First up though, is singer songwriter John Smith. He takes the stage like a hipster troubadour, black clad with a tidy beard and architect specs, his acoustic guitar strapped on at armpit level. Any fleeting concern that this might be a bit dull is immediately dispelled by the first few notes, finger picked with a delay that sounds like it’s getting the train over from Brighton. I’ve got goosebumps already. The vocal on the first number, ‘Hummingbird’, is reverb drenched and honey sweet, with just a hint of gravel when pushed hard. He has a bank of pedals at his feet, some combination of which produces a massive swirling phase crescendo. This is nice.
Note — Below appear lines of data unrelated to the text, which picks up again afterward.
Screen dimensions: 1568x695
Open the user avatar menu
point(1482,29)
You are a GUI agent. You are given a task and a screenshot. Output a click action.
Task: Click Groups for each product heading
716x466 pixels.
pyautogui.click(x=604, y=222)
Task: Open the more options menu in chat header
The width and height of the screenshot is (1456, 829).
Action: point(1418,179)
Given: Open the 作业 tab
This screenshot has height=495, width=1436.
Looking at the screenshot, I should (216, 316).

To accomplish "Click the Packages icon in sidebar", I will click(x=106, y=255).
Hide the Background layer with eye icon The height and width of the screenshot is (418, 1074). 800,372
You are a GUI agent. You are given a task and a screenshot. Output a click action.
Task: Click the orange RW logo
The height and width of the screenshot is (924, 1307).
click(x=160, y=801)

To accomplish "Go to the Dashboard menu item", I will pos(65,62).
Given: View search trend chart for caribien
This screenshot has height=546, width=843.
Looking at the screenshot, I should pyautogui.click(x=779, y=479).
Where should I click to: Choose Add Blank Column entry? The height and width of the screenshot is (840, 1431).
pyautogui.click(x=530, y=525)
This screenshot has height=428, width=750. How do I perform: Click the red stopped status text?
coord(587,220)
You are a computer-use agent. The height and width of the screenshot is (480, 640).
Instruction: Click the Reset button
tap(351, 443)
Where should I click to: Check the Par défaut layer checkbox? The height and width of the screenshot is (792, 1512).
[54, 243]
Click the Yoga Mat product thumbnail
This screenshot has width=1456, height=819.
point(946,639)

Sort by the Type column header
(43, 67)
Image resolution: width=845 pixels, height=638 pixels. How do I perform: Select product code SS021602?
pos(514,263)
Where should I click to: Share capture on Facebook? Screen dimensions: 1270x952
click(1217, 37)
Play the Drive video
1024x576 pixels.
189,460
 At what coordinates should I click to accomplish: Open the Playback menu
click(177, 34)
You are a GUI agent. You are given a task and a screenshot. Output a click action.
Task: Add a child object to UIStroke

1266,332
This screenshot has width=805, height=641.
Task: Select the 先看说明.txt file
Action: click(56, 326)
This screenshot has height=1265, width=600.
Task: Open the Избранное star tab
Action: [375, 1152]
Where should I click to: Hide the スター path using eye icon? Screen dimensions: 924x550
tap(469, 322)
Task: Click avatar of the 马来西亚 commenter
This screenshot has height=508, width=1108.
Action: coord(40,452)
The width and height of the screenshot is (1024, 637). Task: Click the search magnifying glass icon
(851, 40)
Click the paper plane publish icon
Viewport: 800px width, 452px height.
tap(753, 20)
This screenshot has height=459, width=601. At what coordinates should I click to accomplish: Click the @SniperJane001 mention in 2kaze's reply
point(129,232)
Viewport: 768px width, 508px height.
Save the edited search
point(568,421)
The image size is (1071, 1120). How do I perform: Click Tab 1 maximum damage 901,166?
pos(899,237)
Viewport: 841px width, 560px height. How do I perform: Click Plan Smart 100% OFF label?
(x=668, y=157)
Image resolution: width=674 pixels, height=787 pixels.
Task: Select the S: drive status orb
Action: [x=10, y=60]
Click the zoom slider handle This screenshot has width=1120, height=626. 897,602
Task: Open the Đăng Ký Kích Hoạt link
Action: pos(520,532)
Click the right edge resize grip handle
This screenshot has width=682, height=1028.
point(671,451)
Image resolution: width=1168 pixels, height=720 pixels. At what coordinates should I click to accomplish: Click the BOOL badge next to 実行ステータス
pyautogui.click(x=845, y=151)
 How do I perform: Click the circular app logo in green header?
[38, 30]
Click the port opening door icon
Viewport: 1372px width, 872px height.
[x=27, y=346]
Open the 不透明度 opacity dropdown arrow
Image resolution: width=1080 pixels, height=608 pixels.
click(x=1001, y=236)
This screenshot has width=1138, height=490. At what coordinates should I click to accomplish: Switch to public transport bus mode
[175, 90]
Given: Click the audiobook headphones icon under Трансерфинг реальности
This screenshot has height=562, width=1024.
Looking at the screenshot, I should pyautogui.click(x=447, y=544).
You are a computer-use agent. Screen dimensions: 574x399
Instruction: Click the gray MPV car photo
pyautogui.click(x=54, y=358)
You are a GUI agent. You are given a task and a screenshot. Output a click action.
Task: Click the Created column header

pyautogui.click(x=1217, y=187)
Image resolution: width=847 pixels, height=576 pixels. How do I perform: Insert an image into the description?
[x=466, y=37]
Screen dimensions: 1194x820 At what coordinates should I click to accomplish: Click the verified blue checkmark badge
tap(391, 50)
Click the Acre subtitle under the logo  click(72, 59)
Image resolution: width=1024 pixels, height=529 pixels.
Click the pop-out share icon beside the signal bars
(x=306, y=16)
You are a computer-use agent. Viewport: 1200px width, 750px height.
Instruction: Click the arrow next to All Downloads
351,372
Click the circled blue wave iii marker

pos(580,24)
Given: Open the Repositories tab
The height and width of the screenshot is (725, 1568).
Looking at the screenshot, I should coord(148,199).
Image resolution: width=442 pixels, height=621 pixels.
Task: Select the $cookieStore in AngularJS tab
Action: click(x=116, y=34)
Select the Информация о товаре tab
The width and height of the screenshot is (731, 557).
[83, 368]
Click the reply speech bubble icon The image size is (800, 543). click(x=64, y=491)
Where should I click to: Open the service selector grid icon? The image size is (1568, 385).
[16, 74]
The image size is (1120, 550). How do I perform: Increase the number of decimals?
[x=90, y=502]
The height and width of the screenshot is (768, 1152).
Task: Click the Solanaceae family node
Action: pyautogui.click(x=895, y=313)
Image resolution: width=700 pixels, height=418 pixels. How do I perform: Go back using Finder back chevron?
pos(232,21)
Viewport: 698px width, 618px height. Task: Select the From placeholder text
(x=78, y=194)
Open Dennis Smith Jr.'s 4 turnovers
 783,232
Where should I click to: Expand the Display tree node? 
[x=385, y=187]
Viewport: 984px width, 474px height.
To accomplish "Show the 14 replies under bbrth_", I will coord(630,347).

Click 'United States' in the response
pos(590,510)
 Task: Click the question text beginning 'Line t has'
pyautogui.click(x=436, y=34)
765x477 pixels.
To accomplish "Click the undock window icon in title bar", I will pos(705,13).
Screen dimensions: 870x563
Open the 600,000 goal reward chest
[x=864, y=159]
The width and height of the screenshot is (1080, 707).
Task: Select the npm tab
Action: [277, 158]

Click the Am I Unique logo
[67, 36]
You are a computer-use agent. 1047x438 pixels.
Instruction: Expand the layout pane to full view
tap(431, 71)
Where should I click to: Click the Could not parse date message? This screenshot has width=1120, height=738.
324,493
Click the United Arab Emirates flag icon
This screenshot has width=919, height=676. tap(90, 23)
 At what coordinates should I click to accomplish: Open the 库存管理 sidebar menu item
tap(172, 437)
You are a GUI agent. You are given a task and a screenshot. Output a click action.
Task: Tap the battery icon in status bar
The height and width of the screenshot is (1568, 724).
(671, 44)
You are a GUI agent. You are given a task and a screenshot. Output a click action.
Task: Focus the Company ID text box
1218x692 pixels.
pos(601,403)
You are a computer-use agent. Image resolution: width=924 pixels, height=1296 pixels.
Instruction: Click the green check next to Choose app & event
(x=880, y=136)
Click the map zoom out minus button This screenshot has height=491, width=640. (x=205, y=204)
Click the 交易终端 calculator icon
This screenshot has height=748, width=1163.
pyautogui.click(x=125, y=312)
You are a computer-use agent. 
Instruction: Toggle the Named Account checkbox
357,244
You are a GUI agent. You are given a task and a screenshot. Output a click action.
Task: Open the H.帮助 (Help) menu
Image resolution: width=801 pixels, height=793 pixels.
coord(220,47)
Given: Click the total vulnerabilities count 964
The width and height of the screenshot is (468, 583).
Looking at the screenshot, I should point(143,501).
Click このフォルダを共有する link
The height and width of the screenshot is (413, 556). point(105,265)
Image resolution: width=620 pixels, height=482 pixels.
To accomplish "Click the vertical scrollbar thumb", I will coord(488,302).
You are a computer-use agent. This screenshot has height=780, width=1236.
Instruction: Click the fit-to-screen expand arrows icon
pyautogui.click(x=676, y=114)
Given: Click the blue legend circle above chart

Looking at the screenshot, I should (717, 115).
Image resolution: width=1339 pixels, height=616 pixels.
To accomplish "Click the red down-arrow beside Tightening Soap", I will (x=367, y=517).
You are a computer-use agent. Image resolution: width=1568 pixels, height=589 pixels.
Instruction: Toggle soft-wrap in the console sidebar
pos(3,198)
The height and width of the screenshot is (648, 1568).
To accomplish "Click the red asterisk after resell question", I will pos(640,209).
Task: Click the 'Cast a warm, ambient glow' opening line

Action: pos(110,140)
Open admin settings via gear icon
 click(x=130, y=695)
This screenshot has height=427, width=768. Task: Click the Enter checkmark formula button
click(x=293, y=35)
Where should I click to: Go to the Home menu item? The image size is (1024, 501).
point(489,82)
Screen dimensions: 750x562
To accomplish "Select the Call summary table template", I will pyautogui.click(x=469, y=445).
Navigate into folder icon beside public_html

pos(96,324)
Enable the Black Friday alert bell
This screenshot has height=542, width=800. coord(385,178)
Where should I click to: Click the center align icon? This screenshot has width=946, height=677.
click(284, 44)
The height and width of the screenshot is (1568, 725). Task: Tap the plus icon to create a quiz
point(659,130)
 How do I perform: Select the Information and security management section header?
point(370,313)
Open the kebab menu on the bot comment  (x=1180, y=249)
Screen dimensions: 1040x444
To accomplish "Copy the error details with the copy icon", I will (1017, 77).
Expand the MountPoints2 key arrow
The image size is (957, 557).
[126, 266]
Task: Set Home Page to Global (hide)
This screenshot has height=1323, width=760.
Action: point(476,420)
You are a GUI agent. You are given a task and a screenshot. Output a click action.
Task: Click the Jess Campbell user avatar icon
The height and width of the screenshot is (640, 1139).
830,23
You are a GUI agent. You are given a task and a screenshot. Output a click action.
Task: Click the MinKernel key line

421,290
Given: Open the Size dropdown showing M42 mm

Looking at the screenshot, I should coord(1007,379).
Mr Smith is funny too, with witty, self-deprecating quips and anecdotes between numbers. We learn that he used to live in Hove before moving to ‘the north’ (Somerset), and that he’s friends with Ben Ottewell, the member of Gomez who looks a bit like him but is about “four times the size”.
The set passes very agreeably. The songs are well crafted and easy on the ear, and the occasional guitar breaks demonstrate that he’s a superbly accomplished player. The chorus effect guitar section in ‘Far Too Good’, embellished with chiming harmonics, is strikingly beautiful. Most spectacular of all is the final number ‘Winter’, played seated with the instrument laid across his lap. Hitting the guitar body and strings percussively with both hands, he coaxes out an intricate rhythm, and as the song progresses, an improbably melodic tune. It’s a very impressive conclusion to the set.
John Smith setlist:
‘Hummingbird’, ‘Headlong’, ‘Joanna’, ‘Far Too Good’, ‘Save My Life’, ‘Winter’.
John Smith website: www.johnsmithjohnsmith.com
It’s a pleasant summer evening, and the newly installed bar out on the terrace is doing a brisk trade between the acts. As the crowd gathers for the main event there’s a buzz of anticipation around the hall and an enthusiastic cheer as Gomez take the stage.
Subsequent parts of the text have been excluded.